Material for locating words and elements
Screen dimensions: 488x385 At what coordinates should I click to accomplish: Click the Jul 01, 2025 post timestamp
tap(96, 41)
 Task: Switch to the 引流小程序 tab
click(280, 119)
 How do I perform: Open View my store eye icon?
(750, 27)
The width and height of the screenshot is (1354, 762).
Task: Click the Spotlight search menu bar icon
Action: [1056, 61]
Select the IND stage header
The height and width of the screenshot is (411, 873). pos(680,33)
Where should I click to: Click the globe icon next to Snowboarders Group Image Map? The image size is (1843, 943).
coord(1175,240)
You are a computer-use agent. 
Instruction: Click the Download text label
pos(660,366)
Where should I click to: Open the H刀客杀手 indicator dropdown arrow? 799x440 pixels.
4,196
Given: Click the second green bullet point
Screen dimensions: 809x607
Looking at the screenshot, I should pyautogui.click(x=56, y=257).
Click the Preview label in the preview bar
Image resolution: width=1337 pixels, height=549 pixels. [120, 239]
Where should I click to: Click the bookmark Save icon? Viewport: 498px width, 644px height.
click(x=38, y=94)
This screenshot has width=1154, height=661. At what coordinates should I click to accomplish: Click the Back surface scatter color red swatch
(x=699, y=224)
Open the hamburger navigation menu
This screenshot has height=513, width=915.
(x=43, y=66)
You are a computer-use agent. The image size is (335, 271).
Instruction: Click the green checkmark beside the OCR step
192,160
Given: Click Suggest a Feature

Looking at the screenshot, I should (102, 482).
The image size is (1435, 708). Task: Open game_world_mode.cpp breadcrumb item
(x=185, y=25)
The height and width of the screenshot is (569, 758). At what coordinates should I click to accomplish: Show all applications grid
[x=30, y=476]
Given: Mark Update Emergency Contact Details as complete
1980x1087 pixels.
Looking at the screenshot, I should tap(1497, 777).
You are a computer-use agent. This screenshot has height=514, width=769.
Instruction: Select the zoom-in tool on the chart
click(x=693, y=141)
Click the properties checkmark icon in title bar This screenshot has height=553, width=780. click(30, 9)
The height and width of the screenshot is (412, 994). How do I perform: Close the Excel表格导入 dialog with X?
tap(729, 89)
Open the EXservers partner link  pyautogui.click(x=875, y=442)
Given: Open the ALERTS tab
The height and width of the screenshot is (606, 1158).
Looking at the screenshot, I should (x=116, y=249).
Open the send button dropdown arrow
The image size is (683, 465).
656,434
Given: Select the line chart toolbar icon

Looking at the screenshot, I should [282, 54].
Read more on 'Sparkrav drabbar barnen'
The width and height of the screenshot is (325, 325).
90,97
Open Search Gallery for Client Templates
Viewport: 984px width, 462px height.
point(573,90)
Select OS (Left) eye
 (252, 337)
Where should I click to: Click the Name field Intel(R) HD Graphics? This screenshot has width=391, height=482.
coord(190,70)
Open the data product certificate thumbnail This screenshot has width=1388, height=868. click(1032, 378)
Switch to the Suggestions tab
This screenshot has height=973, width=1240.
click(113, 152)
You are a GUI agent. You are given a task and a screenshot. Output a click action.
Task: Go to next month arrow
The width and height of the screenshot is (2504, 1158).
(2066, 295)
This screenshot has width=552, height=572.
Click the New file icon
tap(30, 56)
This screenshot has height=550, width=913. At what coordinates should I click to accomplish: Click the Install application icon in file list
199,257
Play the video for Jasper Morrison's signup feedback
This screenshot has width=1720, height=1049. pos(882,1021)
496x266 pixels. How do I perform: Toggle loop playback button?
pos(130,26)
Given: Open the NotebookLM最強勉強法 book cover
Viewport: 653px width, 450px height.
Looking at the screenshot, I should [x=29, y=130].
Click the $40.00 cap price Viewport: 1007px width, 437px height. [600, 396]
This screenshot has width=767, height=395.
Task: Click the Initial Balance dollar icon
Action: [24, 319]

▶ **DIRECTION**: Reproduce the material from the line with "Open the data" up to and including the line with "tap(30, 56)", swapping "thumbnail" for "preview image" and keeping everything else the same.

▶ **THE SOLUTION**:
Open the data product certificate preview image This screenshot has width=1388, height=868. click(1032, 378)
Switch to the Suggestions tab
This screenshot has height=973, width=1240.
click(113, 152)
You are a GUI agent. You are given a task and a screenshot. Output a click action.
Task: Go to next month arrow
The width and height of the screenshot is (2504, 1158).
(2066, 295)
This screenshot has width=552, height=572.
Click the New file icon
tap(30, 56)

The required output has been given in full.